And it’s not just game guides, it’s everything. The internet is a treasure trove of brilliant how-tos, and it would be so easy to click a video. But why, when you can spend 10 minutes scrolling through a guide you ultimately discover is incorrect anyway. Happens all too often, actually.

Want to know how to fix your car? Who is that guy in that thing? All those questions are easily answered with two seconds of Googling. In fact, any question is available with two seconds of Googling. Ranging from the mundane to the life-saving, and only a click away.

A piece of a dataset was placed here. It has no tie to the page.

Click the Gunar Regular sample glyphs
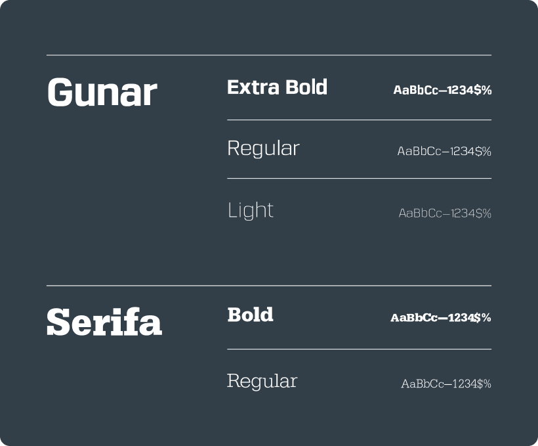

That can apply to any part of our life. In case of gaming, gambling or any from of entertainment.  Just imagine You are started you usual weekend game of poker and had a good run now thinking how to withdraw money from Ladbrokes? Of the first site you might think it is straight forward, but id does require to do few steps to follow in order to get money transferred especially if You doing it first time.  Like with everything around You need to learn how to do it and quite often using simple internet guide can speed up that process.

YouTube, on the other hand, isn’t nearly as easy to use. You have to watch endless adverts to get to the clip you want, then spend time actually finding the information. A moment’s search becomes a ten minute palaver.

It’s not that I hate YouTube. It’s more just that I don’t like YouTube culture. The comments are toxic. The YouTubers are toxic. Even the adverts are toxic. Know what isn’t toxic? My Unofficial Guide to Final Fantasy VIII.

Bookkeeping

I know, I know. It doesn’t make sense. I know I sound like the old lady who still travels 30 miles for that shop she likes instead of just ordering it online. Those people annoy me too – except when they’re me.

It’s the low production values of YouTube gaming guides that frustrate me: the ridiculous narration, the “like and subscribe”. The fact that it takes you two minutes of moving the video along for them to get to the damn point.

And this isn’t even a criticism of them. It’s a me problem – and I know it’s not a problem I’m alone in.

There are still proper physical game guides being published today, so someone must be buying them. Websites still put up written guides every single day, and someone must be reading them.

Crazy people like me are everywhere, and I’m glad I’m not alone.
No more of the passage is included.